• _Supplied passage_
───

Covid-19 pandemic hit almost all sectors of life. It impacted the economy hard even as some sectors were even completely wiped out. However, the education sector has been one of the biggest victims across the globe, more so in Kashmir where schools for physical classes are shut for almost 15 months now and chances of them resuming classroom in wake of the winter season seem improbable if not impossible. The losses about prolonged closure of schools as well as fears regarding opening them in contemporary times are legitimate. Indubitably remote education is a poor substitute for real classrooms, and children with learning barriers such as poverty and special education needs are at an even bigger disadvantage. The Annual Status of Education Report 2020, covering 26 States and four Union Territories, has expounded this fact.
The report has brought to fore striking facts and one of them happens to be a shift in enrolments from private schools to government institutions, of about five percentage points over 2018, ranging from class one to higher secondary levels.
Amid suspension of physical classes, the report has revealed that there is a marked rise in students not being enrolled—one of the reasons could be they dropped out, or impossibility to get admitted.
The report has also found that over 43% of students in government schools are without access to a smartphone across the surveyed places. In the overall J&K context comprising both private and government schools, almost 29 percent of students were found lacking smartphones which suggest that either these students have missed the studies altogether or had to rely more on parents and siblings to study at home. One can imagine the fate of poor students who have both parents illiterate. The survey seems to have not touched connectivity issues owing to 2G speed in most areas in Jammu and Kashmir as it would not form a general questionnaire given the fact that other states or UTs in India do not face such issues on regular times.
The ASER report nevertheless provides statistics that could facilitate intervention by the education system in bridging the divide on educational aids including smartphones. It needs out-of-the-box ideas during the pandemic to come up with interventions that are a substitute for traditional methods as parents remain wary of sending children to school even covid-19 pandemic remains far from being overcome especially in absence of an affordable vaccine.

───

• _Source information_

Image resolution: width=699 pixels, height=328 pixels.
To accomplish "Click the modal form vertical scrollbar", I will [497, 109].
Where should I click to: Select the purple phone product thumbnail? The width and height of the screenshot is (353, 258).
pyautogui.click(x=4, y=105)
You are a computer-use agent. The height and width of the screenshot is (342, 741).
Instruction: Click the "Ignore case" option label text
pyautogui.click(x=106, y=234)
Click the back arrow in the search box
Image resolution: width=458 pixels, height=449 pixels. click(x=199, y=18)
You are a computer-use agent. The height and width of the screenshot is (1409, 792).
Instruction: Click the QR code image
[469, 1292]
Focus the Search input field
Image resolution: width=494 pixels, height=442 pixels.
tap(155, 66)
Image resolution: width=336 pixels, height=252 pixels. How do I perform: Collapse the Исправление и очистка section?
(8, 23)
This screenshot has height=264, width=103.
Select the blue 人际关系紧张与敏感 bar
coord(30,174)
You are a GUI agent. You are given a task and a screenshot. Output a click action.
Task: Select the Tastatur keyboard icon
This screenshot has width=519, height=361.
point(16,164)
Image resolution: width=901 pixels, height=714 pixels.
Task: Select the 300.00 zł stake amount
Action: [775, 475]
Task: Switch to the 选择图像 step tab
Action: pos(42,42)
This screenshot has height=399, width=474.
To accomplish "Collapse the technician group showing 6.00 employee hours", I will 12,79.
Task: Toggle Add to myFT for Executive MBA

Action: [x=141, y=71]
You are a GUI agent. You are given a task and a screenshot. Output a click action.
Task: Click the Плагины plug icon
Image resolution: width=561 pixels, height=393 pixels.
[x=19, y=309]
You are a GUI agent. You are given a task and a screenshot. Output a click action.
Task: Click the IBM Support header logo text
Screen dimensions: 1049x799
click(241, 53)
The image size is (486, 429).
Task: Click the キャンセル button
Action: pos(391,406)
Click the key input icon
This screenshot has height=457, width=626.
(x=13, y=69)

───

• _Exercises to complete_
• A. In the piece on the pandemic and schooling in Kashmir, condense the paragraph beginning "The report has also found that over 43%" into a short bulleted list that keeps its main facts.
• B. From the piece on the pandemic and schooling in Kashmir, reproduce word for word the passage that begins at the words "The ASER report" and stops after the words "an affordable vaccine.".

• _Expected outputs_
• A.
- Over 43% of government-school students in the surveyed places have no access to a smartphone.
- Across J&K's private and government schools combined, almost 29% of students lack smartphones. This suggests they either missed their studies altogether or depended more on parents and siblings to study at home.
- Poor students whose parents are both illiterate are especially badly off.
- The survey seems not to have covered connectivity problems from 2G speeds in most of Jammu and Kashmir, because other states and UTs do not normally face such issues.

• B.
The ASER report nevertheless provides statistics that could facilitate intervention by the education system in bridging the divide on educational aids including smartphones. It needs out-of-the-box ideas during the pandemic to come up with interventions that are a substitute for traditional methods as parents remain wary of sending children to school even covid-19 pandemic remains far from being overcome especially in absence of an affordable vaccine.